Further complicating matters, internal and external security and IT teams don’t often operate under the same strategy and are therefore rarely on the same page. This disparity is even more profound when considering IT-security adjacent departments such as DevOps, cloud, and web teams.
Each unit operates with its unique agenda, deploying distinct tools and processes. There are often multiple, disconnected solutions even within the same team – from scanning vulnerabilities to coding configurations.
To formulate a unified ASM strategy, it’s essential to establish a harmonised view across all business divisions. Risk data should converge to a single focal point, visible concurrently and in a consistent format, providing the CISO with complete visibility.
Significance of a proactive ASM approach in cybersecurity resilience
The correct set of tools can significantly help consolidate diverse threat and vulnerability data streams, creating a unified and clear-cut view of cyber risk.
The first critical step includes establishing a shared understanding between key decision makers, from the board to department heads. While it’s easier said than done, a shared vision of risk and universal KPIs for vulnerability mitigation is imperative. This unified perspective will facilitate the prioritisation of risks across the entire organisation from a singular reference point.

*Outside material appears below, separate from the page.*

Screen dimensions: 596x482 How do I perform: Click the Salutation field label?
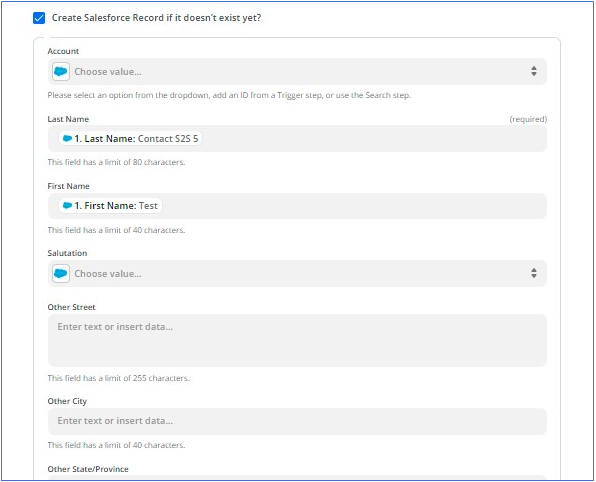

Once the silos have been dismantled, it’s possible to identify where processes, tools, and tasks are being unnecessarily replicated so that redundancies can be eliminated. Automation can also be further integrated to enhance team productivity. As the internal ASM strategy evolves, the company can expand its scope to start implementing CAASM and integrating more threat intelligence.
A comprehensive and proactive approach to Attack Surface Management is crucial in today’s digitally driven financial sector. To prevent adversaries from disrupting these critical services, companies must break down silos, leveraging appropriate tools and fostering a unified view of threats. They can then effectively mitigate vulnerabilities, streamline processes, and bolster their overall cybersecurity resilience.
Drilling past surface-level ASM enables organisations to go beyond simple operational “enhancements” to proactively pinpoint potential threats from any source and act swiftly to neutralise them. This is a fundamental rethink that can transform your cybersecurity program and, with it, establish an irreplicable competitive advantage in the financial marketplace.